Something else that is obvious early on in Lindsey's book is its narrow understanding of the word prophecy. Christians have long understood prophecy to be a special quality of spirituality and courage; theologians speak of the prophetic obedience of Saint Francis, who knew that the institutional church was misguided in some ways, and who on occasion respectfully defied its authority out of a desire to lead it closer to the truth. The vulgar notion of a prophet as merely a fortune-teller or seer of the kind featured nowadays in supermarket tabloids has nothing to do with the traditional Christian concept of prophecy and everything to do with the contemporary American infatuation with astrology, magic tricks, psychic readings, and the like.
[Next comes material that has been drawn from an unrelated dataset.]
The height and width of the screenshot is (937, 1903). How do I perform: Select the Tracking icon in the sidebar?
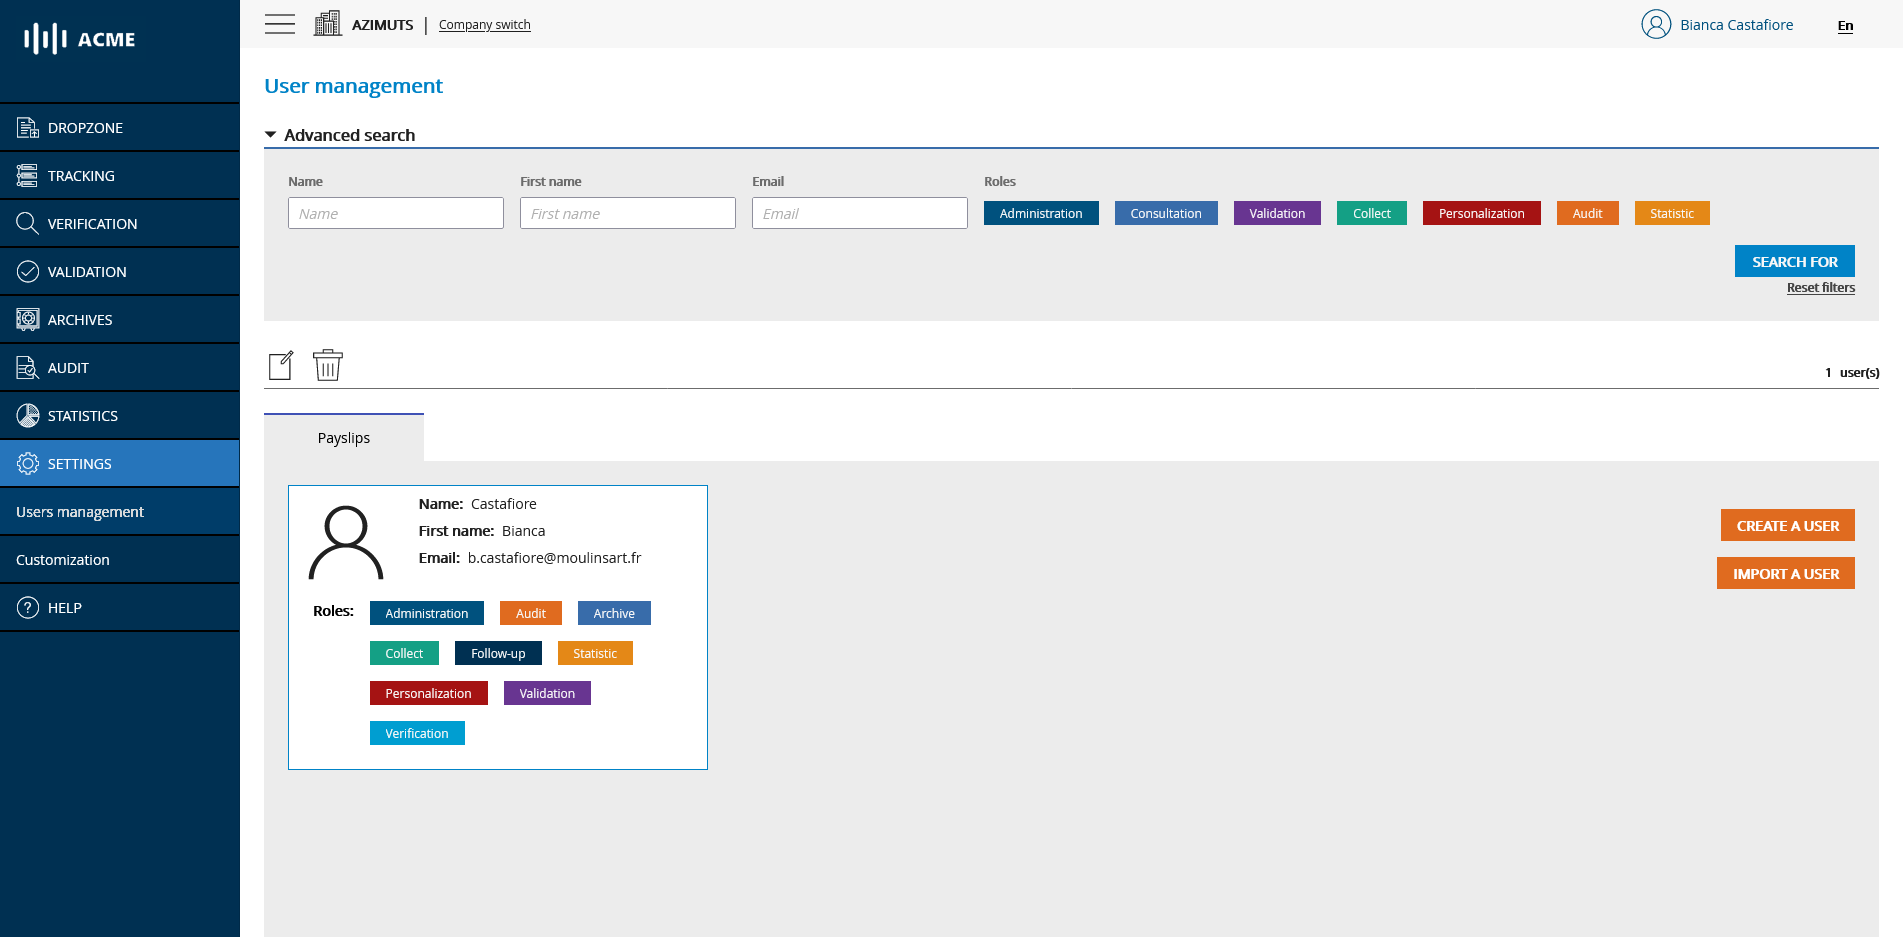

Yes, the Old Testament prophets occasionally predicted that certain events—whether messianic or cataclysmic—would occur at some time in the future, and the Gospel writers adjusted elements of the story of Jesus so that they would seem to be fulfillments of some of those predictions. Yet this kind of prognostication was always only a minor element of the prophetic role, and no one ever interpreted those prophecies in the extremely specific way that Lindsey does. Being a prophet in biblical times was not about forecasting future events but about being close to God and helping God's people to feel closer to him. In the true biblical sense, the prophets of the twentieth-century Christian world are not people like Jeane Dixon of National Enquirer fame but people like Catholic Worker founder Dorothy Day and South African archbishop Desmond Tutu—people who, often in tension with
established church authority, have spoken bravely and inspiringly of what it means and doesn't mean to be a Christian and have shown by their example what posture Christians should take toward the established order.
Lindsey by contrast, depicts biblical prophecy in an outrageously crude manner. Dipping into the scriptures, he cites examples of prognostications that turned out to be true, congratulating one Old Testament prophet for his "Accurate Short-Range Prophecy" and saying that the prophet Micaiah earned "a straight 'A' in prophetic marksmanship." By making forecasts that turned out to be true, Lindsey says, these and other prophets "passed the test—summa cum laude." Chief among these forecasts, he emphasizes, were those concerning the Messiah. If the Jews had attended properly to their prophets' messianic predictions, they would easily have recognized Jesus as their savior. Yet they paid insufficient attention to those predictions and consequently rejected their Messiah. As a result, "for almost 2000 years the sons of Abraham, Isaac, and Jacob have wandered around the earth with no country of their own, in constant fear of persecution and death."